De kerken in Spanje hebben verontwaardigd op het wetsvoorstel gereageerd. Juan Antonio Martinez, algemeen secretaris van de Episcopaalse Conferentie van Bisschoppen, noemt de plannen van de regering-Zapatero „absoluut immoreel.” „Het is een drogreden dat een verbintenis tussen twee mannen als huwelijk moet worden beschouwd. Als de wet dergelijke dingen gaat bepalen, introduceren we daarmee een virus, iets heel verkeerds, in onze maatschappij. Dat zal ernstige consequenties hebben”, aldus Martinez.
De Spaanse geestelijke verwijt de regering „een bom te leggen” onder de maatschappelijke samenhang. „Ik weet dat het tegenwoordig bijna afgezaagd is als je spreekt over het traditionele gezin als de hoeksteen van de samenleving en een beroep doet op algemeen aanvaarde normen en waarden. Toch wil ik met alle kracht daar aan vasthouden. Als je het homohuwelijk toestaat, ga je niet alleen lijnrecht tegen de bijbelse regels in, maar ontwricht je ook de sociale structuren. Zelfs als je niet godsdienstig bent, zou dat argument de doorslag moeten geven.”
Voor Martinez komt het kabinetsbesluit overigens niet uit de lucht vallen. Fel: „Dit land is al een tijdlang bezig zijn traditie aan flarden te scheuren. De premier is vastbesloten van Spanje een totaal seculiere staat te maken.

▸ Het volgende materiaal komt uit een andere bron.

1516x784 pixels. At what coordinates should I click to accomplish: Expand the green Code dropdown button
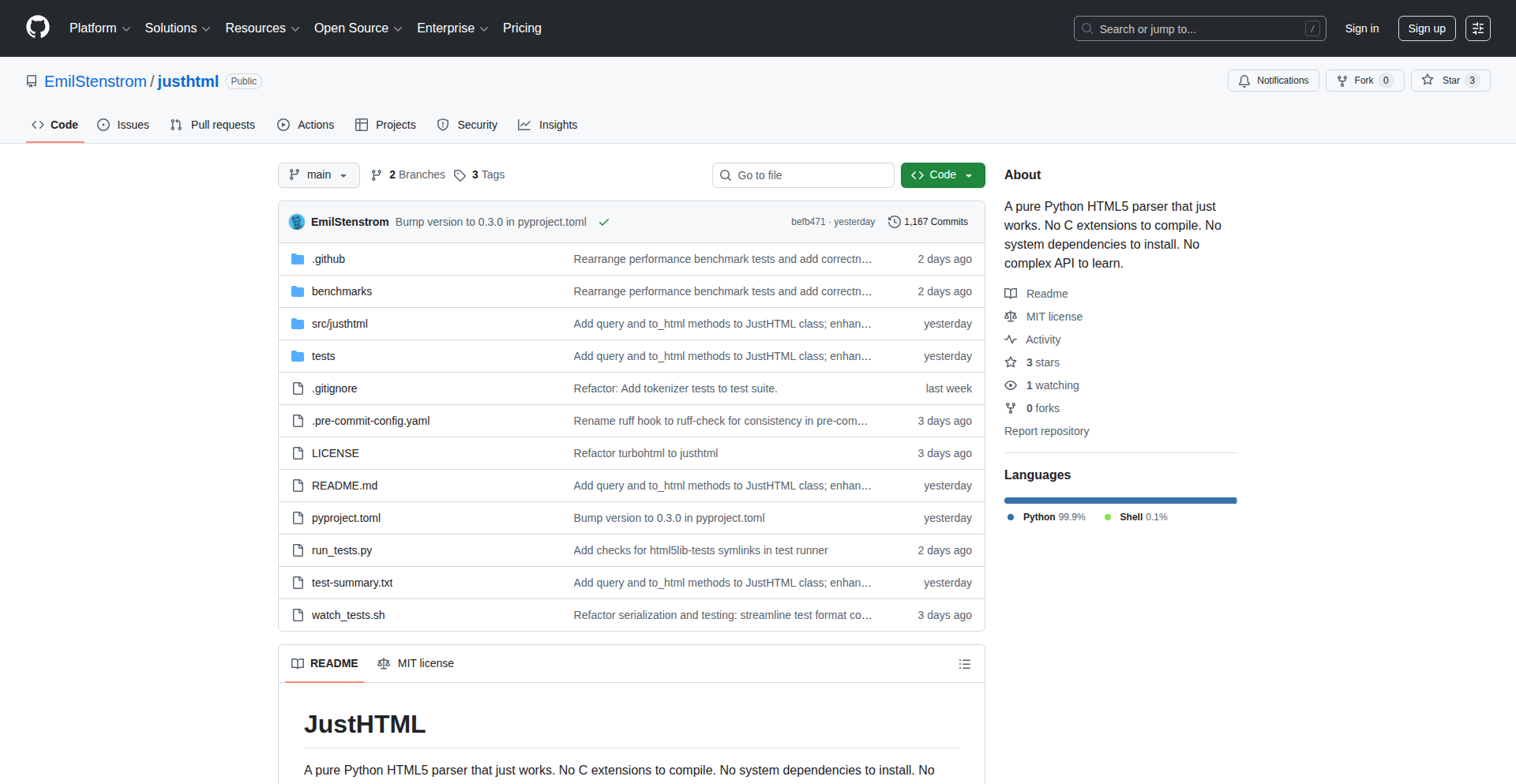click(942, 175)
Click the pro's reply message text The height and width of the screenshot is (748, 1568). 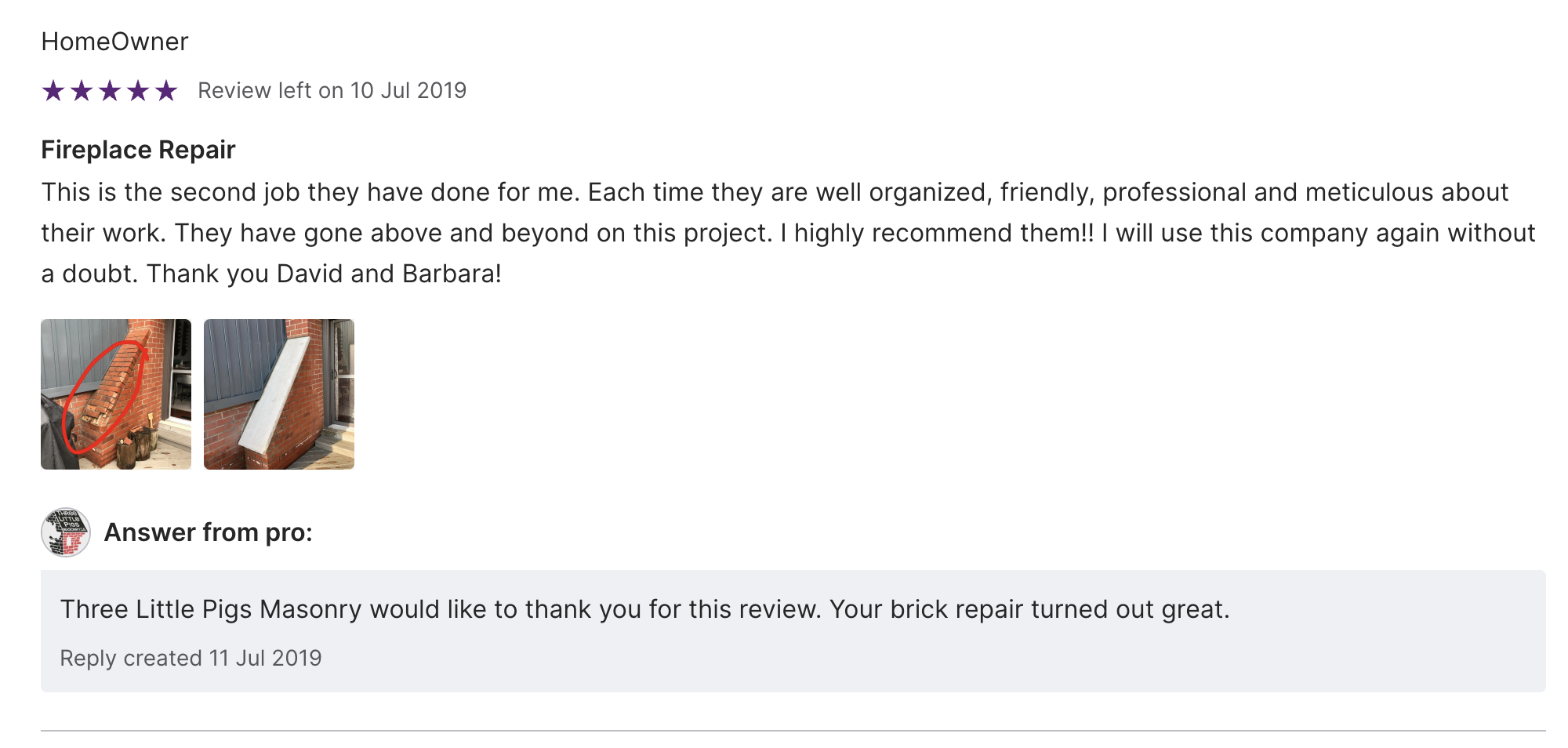644,609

Alle privileges van de kerk worden stuk voor stuk geschrapt en op ethisch gebied komt het ene na het andere liberale voorstel: de abortuswet is versoepeld, echtscheiding is gereduceerd tot een simpele formaliteit en nu hebben we de twijfelachtige eer als derde staat in Europa het homohuwelijk binnen te halen.”
Premier Zapatero verklaarde deze week dat hij geen „verbale oorlog” met de Rooms-Katholieke Kerk wil. „Ik heb diep respect voor de opvattingen van de Katholieke Kerk, zelfs als ze kritiek op mijn regering heeft”, benadrukte de eerste minister tijdens een persconferentie.
Zapatero probeert zijn beleid te rechtvaardigen met een beroep op de wens van de Spaanse bevolking. Een recente peiling liet zien dat 70 procent van de Spanjaarden voor invoering van het homohuwelijk is. Dat cijfer geeft iets weer van de algemene secularisatie. Weliswaar zegt 90 procent van de Spaanse burgers rooms-katholiek te zijn, maar slechts eenvijfde van hen gaat regelmatig naar de kerk. De meeste inwoners van het mediterrane land houden er bovendien zeer liberale opvattingen op na als het om sociale en ethische kwesties gaat.
Het einde van de liberalisering lijkt dan ook bepaald nog niet in zicht, getuige ook de uitspraak van de homoseksuele socialistische politicus Pedro Zerolo. „Tijdens de acht jaar dat wij in de oppositie zaten, hebben we altijd tegen de Spanjaarden gezegd: Stem op ons en kies voor een regering die er is voor alle Spanjaarden en zich speciaal voor de minderheden inzet. Het homohuwelijk is slechts een onderdeel van een hele serie sociale hervormingen die wij hebben gepland.”